The Archibald Prize is Australia’s most prestigious prize for portraiture with an annual prize of $100,000. This year, the prize was won by Mitch Cairns for his portrait of his wife, Agatha Gothe-Snape.
Agatha Gothe-Snape – Mitch Cairns
Cairns references the works of Henri Matisse as inspiration, especially the piece “Harmony in Red (The Red Room)” from which he takes the red blocks of colour, and Matisse’s own portrait of his wife “The Green Stripe” from which he takes inspiration for the green nose.
Harmony in Red (Left) and The Green Stripe (Right) -Matisse
HARMONY IN RED DIDN’T UPLOAD
Enter John Olsen, renowned Australian artist, previous winner of the prize, 3 time Archibald Prize judge, and even the subject of a portrait painting himself.
Olsen believe that awarding the prize to Cairns was the ‘worst decision ever’, a ‘disgrace’ and considered the portrait ‘bland’. In Olsen’s eyes, a worthy prizewinning portrait should provide insight into its subject, and Cairn’s piece ‘lacked analysis’.

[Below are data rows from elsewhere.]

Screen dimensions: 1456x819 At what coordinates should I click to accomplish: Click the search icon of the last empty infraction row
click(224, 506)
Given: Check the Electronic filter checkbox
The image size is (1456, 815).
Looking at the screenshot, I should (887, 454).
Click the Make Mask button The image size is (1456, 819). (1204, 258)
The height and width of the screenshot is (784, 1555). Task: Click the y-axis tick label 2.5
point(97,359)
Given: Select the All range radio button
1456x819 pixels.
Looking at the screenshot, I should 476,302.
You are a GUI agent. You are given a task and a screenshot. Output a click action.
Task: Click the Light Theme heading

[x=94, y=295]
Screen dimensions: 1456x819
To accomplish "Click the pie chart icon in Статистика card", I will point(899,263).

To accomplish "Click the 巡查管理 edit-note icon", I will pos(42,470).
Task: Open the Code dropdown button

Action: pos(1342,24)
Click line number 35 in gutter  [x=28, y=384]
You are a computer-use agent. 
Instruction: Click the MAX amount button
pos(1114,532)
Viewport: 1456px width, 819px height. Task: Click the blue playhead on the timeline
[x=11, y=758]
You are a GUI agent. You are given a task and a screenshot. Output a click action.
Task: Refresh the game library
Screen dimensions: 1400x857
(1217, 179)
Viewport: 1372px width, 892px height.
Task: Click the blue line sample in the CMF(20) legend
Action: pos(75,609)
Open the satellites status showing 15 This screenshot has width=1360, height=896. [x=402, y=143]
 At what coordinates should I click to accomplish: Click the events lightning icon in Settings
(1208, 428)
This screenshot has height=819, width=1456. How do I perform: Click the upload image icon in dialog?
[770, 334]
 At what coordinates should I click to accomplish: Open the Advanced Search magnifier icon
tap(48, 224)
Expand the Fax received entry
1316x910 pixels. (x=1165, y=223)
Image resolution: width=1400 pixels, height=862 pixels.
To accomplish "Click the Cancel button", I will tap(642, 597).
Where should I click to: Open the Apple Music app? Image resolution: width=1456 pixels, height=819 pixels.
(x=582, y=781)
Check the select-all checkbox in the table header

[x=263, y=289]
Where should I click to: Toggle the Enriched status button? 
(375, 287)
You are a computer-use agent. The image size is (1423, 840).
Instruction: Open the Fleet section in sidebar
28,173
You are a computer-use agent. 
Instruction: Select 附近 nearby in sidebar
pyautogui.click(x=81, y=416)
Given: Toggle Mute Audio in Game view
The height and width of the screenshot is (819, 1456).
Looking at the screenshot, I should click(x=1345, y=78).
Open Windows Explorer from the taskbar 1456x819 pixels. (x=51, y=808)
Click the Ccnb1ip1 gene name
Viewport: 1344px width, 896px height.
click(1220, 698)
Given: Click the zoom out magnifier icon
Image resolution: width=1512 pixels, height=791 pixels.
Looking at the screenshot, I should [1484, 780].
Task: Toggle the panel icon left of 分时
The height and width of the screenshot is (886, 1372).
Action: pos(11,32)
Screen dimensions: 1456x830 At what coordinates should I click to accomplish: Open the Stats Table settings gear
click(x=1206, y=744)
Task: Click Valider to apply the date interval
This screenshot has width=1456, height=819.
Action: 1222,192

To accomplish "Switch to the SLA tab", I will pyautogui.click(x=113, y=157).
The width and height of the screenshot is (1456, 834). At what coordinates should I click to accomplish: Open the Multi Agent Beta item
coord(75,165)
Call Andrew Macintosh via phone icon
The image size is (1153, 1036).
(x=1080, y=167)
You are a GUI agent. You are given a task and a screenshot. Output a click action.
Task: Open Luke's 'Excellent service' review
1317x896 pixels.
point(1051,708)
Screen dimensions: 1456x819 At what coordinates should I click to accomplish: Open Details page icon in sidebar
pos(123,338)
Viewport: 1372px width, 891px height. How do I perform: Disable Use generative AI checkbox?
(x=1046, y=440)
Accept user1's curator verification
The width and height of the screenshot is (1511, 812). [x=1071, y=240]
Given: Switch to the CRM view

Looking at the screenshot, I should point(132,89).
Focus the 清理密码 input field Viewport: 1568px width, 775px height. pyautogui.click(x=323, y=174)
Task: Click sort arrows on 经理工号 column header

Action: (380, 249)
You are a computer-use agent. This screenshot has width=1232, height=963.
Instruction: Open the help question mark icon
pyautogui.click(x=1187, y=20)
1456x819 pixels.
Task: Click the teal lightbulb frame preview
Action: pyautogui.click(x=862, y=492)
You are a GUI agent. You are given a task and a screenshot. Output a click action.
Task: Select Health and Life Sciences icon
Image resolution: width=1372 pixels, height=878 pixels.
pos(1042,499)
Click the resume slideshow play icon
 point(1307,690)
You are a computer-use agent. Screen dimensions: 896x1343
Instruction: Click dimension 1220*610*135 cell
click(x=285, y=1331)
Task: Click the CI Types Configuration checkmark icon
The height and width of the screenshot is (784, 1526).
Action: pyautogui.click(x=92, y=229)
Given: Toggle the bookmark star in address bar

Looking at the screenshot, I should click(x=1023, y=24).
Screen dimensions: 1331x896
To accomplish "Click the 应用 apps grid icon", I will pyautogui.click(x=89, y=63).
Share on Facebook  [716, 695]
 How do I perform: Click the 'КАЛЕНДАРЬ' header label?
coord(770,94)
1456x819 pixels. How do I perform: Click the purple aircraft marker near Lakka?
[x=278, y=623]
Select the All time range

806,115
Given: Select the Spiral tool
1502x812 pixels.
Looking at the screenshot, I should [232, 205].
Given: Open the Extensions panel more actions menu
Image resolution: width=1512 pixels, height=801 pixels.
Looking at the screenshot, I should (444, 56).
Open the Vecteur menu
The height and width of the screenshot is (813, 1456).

“It’s entirely surface, the drawing is just not there, and the structure, which is a summation of what makes a thing good, isn’t there”. -Olsen
Olsen also disputed the comparison to Matisse, stating: “Matisse is to do with hugely sophisticated space.” To Olsen, the portrait lacked depth, structure and instead reflects a sense of ‘faux naivety’ that he did not believe could be sensibly compared to Matisse’s sophisticated works.
Did the judges get it wrong? Is there any merit in Olsen’s criticism? Is there, actually, a controversy?
When we take a step back, ultimately what we see here is simply a difference of opinion. The prize was awarded unanimously to Cairns, so Olsen finds himself on the opposite side of the fence. However, criticisms from art world royalty can be harsh, especially one as highly esteemed as Olsen, hence the ‘controversy’.
What is perhaps more interesting (even a little ironic) is Olsen’s celebration of Matisse’s sophistication, especially as Matisse’s own artwork was considered highly controversial for bucking the artistic trends of the early 1900s. At the time, Matisse and his peers were called ‘Fauves’ or ‘wild beasts’ for their unrealistic portrayals of subjects, and his artwork started a movement called Fauvism that celebrated personal expression as one of most important attributes of a painter.
Is it possible that, 100 years later, we see the wild beast rear its head again in Mitch Cairns? Over to you Olsen!
In either case, we hope it didn’t put a damper on Cairns’ day, who deserves to be celebrating his win, and we extend our congratulations to him.